Supplied material:
______________________________

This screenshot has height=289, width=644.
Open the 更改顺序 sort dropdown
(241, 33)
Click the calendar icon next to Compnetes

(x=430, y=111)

______________________________

What this task involves: Once you have read the records above, write them out again exactly.

Written response:
This screenshot has height=289, width=644.
Open the 更改顺序 sort dropdown
(241, 33)
Click the calendar icon next to Compnetes

(x=430, y=111)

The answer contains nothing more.